**What the exercise asks:**
Return, exactly and with nothing added, the line with "You are a computer-use" together with all lines after it through the end of the data below. No pictures belong in the copy.

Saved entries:
════════════════════

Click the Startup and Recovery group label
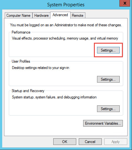This screenshot has width=132, height=150. coord(28,91)
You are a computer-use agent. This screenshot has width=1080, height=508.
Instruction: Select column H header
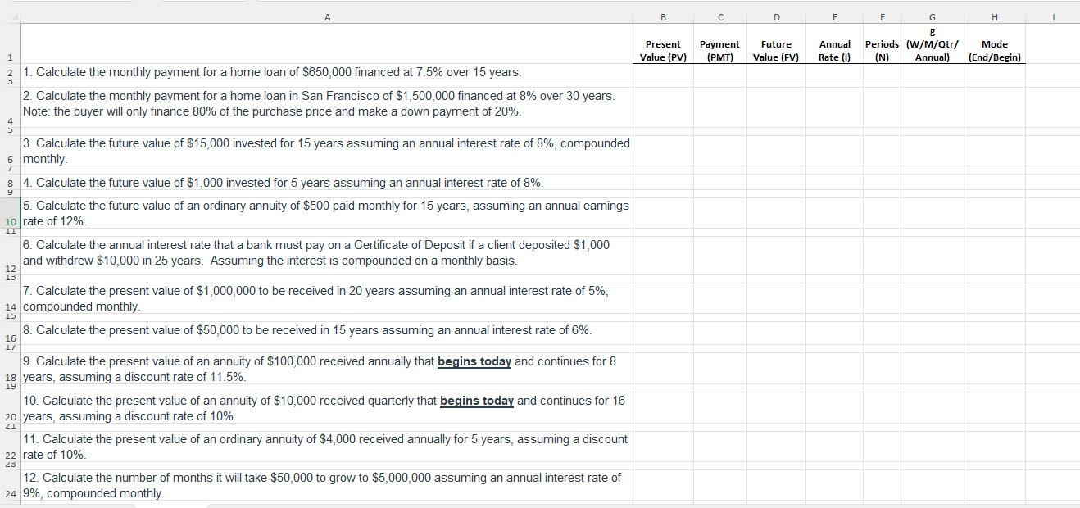(x=994, y=16)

════════════════════

**Solution to the exercise:**
You are a computer-use agent. This screenshot has width=1080, height=508.
Instruction: Select column H header
(x=994, y=16)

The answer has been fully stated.